• **Entries taken from a collection**:
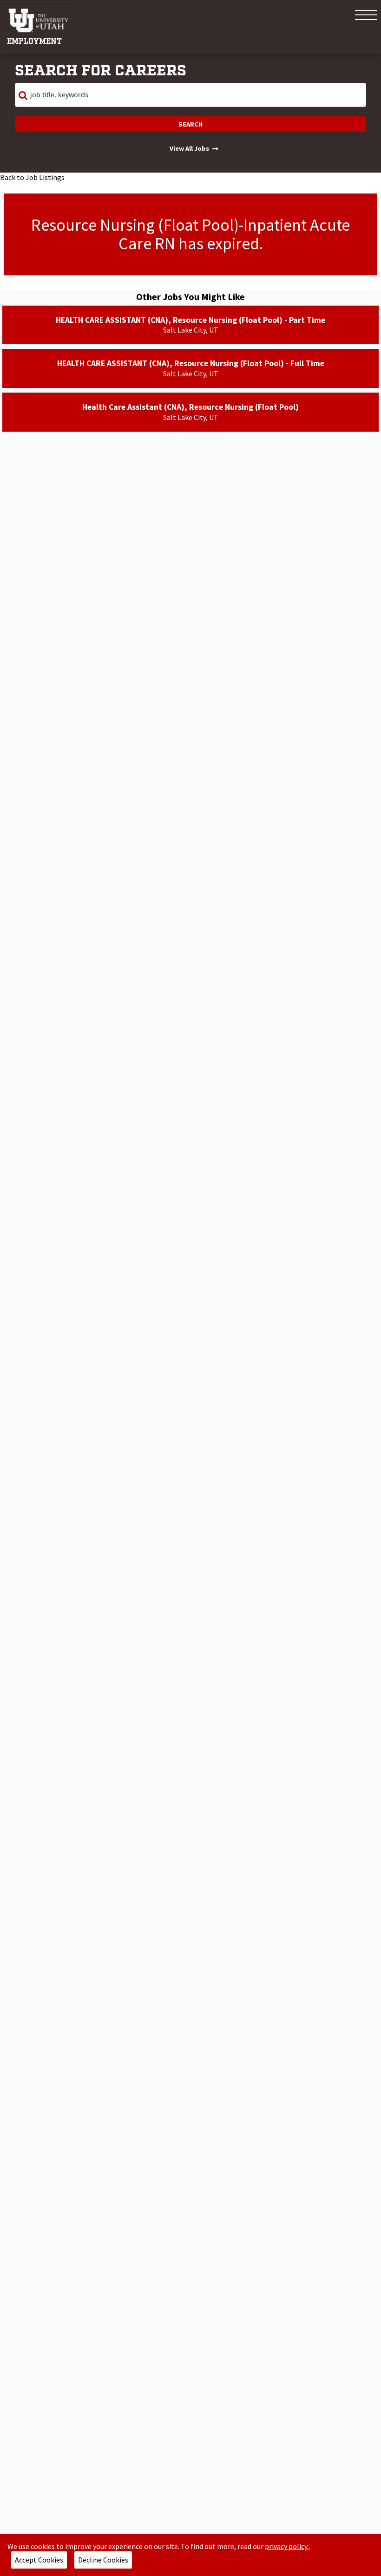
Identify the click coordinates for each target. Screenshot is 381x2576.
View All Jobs (189, 148)
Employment (34, 42)
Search (190, 124)
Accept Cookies (39, 2559)
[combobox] (190, 95)
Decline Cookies (103, 2559)
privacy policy (287, 2546)
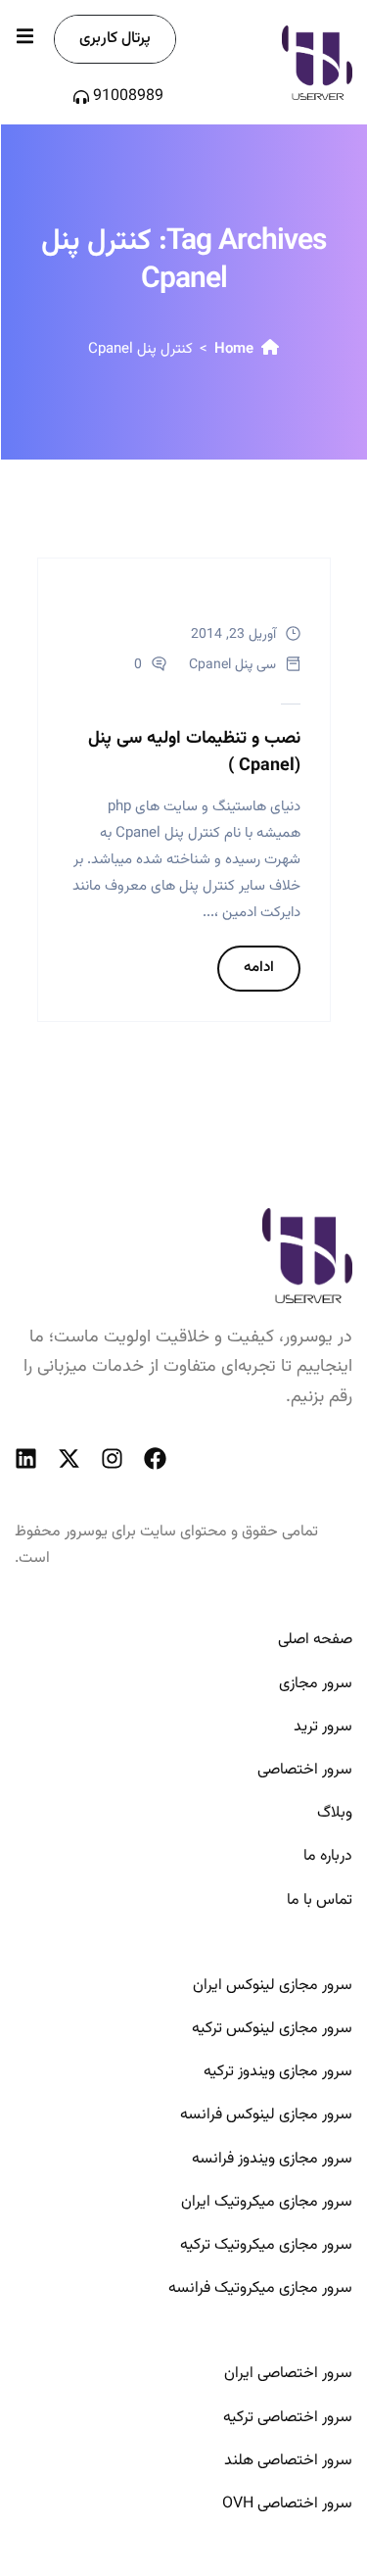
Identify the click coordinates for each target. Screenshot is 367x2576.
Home (233, 349)
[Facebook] (155, 1458)
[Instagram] (112, 1458)
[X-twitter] (69, 1458)
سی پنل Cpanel (232, 665)
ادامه (259, 967)
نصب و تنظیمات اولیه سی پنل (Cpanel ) (194, 753)
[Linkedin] (26, 1458)
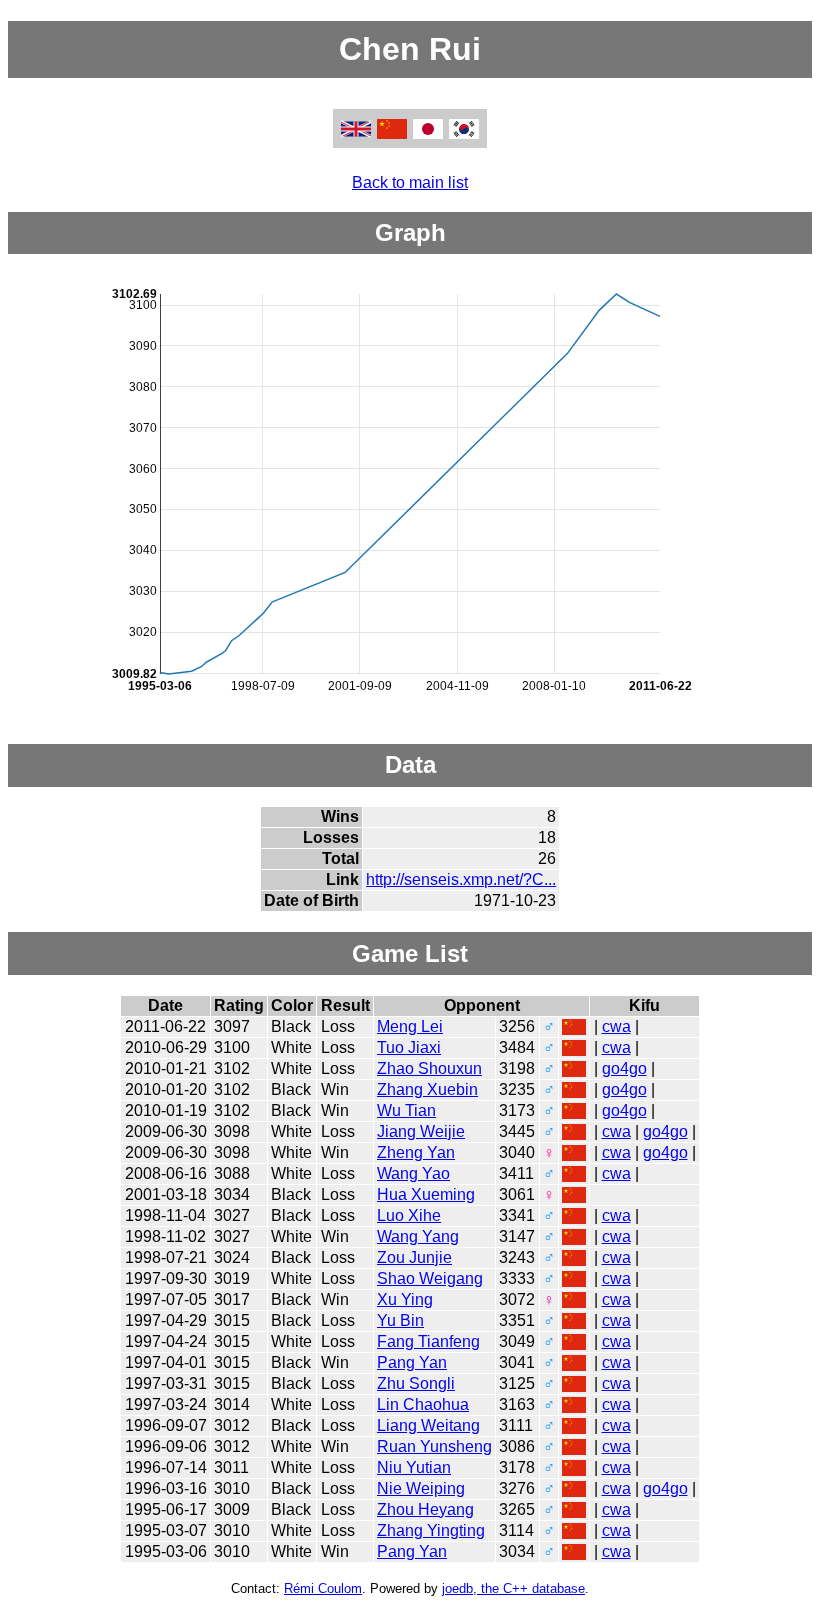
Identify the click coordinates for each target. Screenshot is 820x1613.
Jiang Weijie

• **Work to be completed**:
Lines above with the word "coordinates" should be counted, and the reply is that count alone.

• **The completed task**:
3